Quarta, 11.
Andaram
com a urna de Mário Soares um dia inteiro para cima e para baixo num
espectáculo caricato que estou certo o defunto não apreciaria. Às tantas,
parecia que o “funeral de estado” havia-se transformado num acontecimento
mediático para agigantar as sombras dos que o amortalharam com discursos ocos na
pressa de o substituir. Salvam-se as comoventes palavras dos filhos, Isabel e
João, e também de António Costa directamente da Índia onde está em visita
oficial. Tudo o resto não passou de um festival de oportunistas, lavados de lágrimas
de crocodilo e hipocrisia desavergonhada.
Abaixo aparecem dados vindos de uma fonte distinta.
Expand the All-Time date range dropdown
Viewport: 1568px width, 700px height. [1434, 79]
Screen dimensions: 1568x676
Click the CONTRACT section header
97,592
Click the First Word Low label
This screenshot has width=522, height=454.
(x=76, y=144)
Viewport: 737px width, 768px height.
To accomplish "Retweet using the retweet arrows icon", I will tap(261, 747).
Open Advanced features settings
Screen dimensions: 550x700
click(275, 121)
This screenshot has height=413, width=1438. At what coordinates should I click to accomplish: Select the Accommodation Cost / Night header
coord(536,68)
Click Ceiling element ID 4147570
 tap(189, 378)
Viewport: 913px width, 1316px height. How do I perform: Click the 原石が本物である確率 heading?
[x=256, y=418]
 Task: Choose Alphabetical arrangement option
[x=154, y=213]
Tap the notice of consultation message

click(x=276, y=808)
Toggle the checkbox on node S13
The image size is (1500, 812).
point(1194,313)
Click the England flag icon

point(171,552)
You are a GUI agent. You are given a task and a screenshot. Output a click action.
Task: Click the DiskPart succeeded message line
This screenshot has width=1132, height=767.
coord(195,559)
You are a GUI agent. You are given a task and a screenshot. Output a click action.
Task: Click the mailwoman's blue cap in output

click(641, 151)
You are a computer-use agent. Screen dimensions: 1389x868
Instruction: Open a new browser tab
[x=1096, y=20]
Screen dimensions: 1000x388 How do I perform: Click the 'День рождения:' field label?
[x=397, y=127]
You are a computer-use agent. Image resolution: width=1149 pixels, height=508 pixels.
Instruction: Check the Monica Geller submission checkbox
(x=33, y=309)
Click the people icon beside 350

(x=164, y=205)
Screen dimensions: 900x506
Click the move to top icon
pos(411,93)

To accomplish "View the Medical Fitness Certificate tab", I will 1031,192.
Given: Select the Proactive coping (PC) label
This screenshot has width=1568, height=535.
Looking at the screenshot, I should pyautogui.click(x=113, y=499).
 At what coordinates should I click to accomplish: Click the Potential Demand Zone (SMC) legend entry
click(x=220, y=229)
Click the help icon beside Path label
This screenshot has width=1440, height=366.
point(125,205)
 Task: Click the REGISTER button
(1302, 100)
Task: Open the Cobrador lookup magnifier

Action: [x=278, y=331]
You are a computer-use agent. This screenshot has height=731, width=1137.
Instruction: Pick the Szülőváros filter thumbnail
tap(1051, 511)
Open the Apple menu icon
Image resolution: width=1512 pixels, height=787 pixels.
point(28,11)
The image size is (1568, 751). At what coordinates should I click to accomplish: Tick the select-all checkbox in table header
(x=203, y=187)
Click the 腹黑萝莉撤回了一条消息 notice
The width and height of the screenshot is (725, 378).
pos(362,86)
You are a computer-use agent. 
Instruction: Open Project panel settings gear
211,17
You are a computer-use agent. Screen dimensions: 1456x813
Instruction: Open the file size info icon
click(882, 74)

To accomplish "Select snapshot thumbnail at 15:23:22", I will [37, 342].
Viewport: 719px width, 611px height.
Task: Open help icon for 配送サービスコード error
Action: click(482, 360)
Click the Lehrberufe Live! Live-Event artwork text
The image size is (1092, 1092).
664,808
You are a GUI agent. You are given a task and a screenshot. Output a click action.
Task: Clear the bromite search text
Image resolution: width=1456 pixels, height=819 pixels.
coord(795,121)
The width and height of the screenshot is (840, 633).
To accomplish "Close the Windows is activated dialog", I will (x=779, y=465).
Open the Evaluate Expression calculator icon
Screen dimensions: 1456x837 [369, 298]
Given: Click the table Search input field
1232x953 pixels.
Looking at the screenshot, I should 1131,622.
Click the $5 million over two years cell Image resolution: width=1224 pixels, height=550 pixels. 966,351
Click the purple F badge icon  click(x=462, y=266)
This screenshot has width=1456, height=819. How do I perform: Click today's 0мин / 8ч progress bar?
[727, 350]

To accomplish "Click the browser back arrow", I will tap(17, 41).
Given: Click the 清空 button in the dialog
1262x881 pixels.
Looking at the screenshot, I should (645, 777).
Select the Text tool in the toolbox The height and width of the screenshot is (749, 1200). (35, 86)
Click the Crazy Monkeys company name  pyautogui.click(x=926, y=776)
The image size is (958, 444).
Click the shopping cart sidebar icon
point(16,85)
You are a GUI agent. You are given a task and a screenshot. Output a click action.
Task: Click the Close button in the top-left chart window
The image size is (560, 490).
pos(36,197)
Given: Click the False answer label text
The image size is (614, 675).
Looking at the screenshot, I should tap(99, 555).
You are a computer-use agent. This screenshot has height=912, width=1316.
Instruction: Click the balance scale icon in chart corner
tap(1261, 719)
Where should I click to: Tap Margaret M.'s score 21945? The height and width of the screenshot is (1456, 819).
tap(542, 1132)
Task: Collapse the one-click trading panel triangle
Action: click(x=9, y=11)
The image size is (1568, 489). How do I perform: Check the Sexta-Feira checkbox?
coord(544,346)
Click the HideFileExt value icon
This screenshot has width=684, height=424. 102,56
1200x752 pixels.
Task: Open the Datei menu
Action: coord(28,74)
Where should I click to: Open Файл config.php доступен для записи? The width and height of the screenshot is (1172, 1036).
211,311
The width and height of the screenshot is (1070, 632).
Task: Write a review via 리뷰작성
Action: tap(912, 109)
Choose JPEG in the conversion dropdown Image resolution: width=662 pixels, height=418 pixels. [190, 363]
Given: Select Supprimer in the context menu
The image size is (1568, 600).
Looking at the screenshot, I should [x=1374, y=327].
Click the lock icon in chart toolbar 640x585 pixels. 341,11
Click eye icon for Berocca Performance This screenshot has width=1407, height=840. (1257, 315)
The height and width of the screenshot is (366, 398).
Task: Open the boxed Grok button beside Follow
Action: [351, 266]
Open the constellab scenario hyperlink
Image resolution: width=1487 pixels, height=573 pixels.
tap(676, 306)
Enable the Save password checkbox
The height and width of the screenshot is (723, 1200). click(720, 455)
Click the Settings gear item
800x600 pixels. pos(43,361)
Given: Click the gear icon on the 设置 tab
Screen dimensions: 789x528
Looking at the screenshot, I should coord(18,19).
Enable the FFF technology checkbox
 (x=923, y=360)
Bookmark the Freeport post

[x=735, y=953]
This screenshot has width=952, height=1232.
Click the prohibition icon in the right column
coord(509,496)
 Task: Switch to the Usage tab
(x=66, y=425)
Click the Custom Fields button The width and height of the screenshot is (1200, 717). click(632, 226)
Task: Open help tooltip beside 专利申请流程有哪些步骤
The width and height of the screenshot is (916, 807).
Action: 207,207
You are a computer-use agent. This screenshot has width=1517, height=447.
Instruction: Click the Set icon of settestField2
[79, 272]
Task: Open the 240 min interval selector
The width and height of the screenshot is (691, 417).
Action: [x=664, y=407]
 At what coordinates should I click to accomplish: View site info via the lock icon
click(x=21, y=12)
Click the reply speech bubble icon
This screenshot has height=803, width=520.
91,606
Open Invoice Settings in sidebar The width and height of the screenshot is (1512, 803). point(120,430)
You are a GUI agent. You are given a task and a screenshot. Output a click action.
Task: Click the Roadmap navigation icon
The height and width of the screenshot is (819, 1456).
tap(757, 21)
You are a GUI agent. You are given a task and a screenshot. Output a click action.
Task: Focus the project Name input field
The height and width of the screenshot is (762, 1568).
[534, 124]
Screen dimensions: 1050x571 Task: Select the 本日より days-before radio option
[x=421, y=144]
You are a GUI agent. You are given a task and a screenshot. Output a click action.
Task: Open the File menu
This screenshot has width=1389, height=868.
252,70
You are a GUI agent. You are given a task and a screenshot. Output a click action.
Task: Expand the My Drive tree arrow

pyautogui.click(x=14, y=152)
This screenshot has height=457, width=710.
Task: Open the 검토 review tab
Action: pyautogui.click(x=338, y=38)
Pela minha parte, tudo o que tinha a dizer
sobre o político e o homem, disse nestas páginas ao longo dos anos do seu
reinado – e não retiro uma palavra.
- Anteontem, passei uma agradável
tarde no atelier do Guilherme Parente, com os nossos amigos comuns. Isto antes
de no Príncipe onde almoçámos ter afrontado um tipo que se diz jornalista e é
um fanático apoiante da família do presidente angolano, Isabel e José Eduardo
dos Santos. Completamente alterado, gritando e esbracejando, trancado no fanatismo
mais primário, o homem foi ao ponto de me querer denunciar quando eu manifestei
a minha opinião sobre José Sócrates e sobre a política fascista que impera em
Angola. Guilherme, Alexandre da Silva (o actor), Alexandre (o sobrinho de
Virgílio), Carlos ( o “irmão”) saíram em minha defesa e reduziram-no à sua
insignificância. Na rua a ridícula criatura veio pedir-me desculpa. Aceitei as
desculpas, mas não torno a privar com um tipo que parece não ter saído das
fraldas fedorentas do salazarismo.
- Frio. Um dia destes acordei com o
campo completamente branco de geada. Foi a primeira vez este ano e o brilho do
chão atapetado da alva camada, deixou-me a impressão dos inícios dos inícios,
quando aqui cheguei lavado dos entusiasmos de quem encontra a felicidade na
folha das manhãs brumosas e dos silêncios sepulcrais das eternidades.
- Terminei e enviei a Maria Estela
Guedes o artigo sobre o Guilherme Parente. Foi um peso que aligeiro. Resta-me
agora avançar com outro sobre a minha ida à sepultura de Julien Green, em Klagenfurt.